Prompt => The entries below need to be transcribed verbatim.

* * * * *

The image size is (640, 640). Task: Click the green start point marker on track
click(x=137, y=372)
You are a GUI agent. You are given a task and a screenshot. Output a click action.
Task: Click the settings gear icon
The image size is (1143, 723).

* * * * *

Solution to this problem =>
The image size is (640, 640). Task: Click the green start point marker on track
click(x=137, y=372)
You are a GUI agent. You are given a task and a screenshot. Output a click action.
Task: Click the settings gear icon
The image size is (1143, 723).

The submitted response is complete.